Return the records below from the line containing "Given: Click the Blaze flame logo" onward, exactly, through and including the last line.

> _Records for this task_:
=======
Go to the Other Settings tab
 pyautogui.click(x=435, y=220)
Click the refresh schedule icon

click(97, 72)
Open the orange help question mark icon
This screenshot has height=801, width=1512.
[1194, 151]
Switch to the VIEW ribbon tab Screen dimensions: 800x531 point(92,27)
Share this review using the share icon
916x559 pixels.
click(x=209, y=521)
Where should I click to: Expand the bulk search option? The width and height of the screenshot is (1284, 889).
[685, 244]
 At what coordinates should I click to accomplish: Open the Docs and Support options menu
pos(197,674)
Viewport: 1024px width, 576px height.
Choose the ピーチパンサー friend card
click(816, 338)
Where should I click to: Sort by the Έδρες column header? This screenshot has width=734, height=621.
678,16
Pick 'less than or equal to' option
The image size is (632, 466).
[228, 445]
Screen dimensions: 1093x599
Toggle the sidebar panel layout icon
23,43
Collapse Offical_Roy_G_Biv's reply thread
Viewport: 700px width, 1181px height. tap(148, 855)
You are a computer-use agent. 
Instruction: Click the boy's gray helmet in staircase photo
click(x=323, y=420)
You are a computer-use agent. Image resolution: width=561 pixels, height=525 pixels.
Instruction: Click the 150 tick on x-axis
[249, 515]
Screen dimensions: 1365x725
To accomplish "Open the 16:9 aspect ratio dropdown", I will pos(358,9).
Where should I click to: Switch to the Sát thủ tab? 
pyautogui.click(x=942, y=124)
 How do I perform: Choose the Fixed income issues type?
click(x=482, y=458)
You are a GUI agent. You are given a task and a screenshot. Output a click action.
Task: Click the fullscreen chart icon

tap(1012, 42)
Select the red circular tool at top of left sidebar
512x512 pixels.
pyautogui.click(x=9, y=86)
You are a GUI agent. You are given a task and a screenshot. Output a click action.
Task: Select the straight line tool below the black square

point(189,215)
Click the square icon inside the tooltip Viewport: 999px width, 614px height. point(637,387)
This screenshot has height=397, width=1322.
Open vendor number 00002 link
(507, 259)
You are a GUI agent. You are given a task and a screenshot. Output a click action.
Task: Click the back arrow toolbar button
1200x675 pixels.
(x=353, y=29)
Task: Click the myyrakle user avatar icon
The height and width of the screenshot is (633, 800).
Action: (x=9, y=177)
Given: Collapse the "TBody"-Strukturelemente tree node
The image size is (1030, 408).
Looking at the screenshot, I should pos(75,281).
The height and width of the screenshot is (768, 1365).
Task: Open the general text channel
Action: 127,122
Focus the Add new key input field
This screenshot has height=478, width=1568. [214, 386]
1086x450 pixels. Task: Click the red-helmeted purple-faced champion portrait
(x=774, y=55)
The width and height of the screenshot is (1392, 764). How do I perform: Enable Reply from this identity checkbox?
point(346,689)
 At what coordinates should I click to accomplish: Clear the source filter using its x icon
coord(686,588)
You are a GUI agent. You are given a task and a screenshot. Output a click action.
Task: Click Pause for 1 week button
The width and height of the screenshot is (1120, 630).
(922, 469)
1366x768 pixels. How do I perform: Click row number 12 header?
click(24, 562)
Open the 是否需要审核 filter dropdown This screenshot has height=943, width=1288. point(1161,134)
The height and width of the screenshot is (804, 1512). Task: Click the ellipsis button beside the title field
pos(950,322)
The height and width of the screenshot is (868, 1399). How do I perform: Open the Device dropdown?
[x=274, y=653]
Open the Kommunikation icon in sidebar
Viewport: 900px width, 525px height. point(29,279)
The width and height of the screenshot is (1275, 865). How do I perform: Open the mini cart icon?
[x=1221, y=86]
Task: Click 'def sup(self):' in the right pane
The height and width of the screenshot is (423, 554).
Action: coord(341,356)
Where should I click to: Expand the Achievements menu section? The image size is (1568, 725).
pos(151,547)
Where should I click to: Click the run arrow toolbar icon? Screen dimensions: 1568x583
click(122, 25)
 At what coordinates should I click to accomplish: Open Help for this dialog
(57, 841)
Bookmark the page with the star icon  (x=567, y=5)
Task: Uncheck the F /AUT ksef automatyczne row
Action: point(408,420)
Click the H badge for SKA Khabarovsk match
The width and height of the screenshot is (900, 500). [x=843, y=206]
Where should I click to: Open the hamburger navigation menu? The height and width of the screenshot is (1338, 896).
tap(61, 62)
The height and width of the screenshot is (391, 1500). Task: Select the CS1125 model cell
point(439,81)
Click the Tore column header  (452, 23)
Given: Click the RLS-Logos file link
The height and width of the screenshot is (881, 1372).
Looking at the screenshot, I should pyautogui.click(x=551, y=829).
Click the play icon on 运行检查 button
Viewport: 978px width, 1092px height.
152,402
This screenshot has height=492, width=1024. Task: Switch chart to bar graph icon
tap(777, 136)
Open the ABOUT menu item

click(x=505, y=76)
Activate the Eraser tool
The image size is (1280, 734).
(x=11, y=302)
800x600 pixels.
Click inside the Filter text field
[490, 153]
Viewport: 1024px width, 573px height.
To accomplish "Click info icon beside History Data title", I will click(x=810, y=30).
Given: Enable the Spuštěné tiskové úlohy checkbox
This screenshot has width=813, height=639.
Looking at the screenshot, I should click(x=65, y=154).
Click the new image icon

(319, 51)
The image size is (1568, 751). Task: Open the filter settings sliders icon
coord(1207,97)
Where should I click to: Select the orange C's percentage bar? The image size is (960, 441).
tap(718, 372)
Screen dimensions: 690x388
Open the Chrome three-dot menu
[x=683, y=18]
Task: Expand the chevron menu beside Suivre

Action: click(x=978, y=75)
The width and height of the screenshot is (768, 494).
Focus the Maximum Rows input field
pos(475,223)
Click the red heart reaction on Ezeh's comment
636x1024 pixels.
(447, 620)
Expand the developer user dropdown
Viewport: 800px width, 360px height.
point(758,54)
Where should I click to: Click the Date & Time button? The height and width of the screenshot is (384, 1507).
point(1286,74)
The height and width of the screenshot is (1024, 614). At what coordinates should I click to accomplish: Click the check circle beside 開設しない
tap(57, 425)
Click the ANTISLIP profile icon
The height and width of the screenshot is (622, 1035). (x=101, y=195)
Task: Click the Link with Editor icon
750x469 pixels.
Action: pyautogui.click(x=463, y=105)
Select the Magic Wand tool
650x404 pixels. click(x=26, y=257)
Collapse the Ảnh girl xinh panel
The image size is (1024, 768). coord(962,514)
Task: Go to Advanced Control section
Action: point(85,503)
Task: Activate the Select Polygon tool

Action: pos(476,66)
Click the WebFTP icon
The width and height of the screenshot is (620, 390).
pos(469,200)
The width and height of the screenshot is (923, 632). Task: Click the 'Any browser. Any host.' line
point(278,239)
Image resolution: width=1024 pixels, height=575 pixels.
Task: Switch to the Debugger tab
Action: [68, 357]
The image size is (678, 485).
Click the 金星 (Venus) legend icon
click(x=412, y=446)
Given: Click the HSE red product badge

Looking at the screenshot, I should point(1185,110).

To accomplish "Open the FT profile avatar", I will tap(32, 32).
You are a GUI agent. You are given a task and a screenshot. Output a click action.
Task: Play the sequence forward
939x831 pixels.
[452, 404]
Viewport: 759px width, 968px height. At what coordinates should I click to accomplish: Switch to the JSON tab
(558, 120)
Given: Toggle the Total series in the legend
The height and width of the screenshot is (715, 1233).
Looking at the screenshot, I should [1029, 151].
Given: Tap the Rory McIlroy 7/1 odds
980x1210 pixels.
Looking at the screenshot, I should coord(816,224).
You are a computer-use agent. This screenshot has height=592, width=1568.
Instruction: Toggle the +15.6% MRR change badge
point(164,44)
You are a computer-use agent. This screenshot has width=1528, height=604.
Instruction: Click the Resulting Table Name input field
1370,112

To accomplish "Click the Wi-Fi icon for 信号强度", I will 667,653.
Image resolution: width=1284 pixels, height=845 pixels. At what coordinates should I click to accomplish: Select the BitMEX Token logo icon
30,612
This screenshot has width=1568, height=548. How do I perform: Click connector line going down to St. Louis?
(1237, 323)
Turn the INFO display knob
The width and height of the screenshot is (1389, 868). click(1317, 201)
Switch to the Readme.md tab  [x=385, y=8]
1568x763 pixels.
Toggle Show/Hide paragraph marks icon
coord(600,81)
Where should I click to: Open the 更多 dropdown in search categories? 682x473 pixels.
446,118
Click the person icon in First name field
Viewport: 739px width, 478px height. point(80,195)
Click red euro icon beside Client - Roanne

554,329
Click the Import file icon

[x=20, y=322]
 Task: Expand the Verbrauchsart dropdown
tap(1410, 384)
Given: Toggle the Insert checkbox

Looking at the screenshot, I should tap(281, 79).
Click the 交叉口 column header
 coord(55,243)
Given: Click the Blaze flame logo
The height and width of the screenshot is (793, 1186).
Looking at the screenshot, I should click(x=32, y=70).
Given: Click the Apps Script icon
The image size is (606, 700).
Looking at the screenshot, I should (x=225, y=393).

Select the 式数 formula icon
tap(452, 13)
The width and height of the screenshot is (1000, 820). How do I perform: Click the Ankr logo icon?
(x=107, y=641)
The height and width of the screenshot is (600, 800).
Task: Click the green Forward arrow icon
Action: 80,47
=======
> _Your response_:
Given: Click the Blaze flame logo
The height and width of the screenshot is (793, 1186).
Looking at the screenshot, I should click(x=32, y=70).
Given: Click the Apps Script icon
The image size is (606, 700).
Looking at the screenshot, I should (x=225, y=393).

Select the 式数 formula icon
tap(452, 13)
The width and height of the screenshot is (1000, 820). How do I perform: Click the Ankr logo icon?
(x=107, y=641)
The height and width of the screenshot is (600, 800).
Task: Click the green Forward arrow icon
Action: 80,47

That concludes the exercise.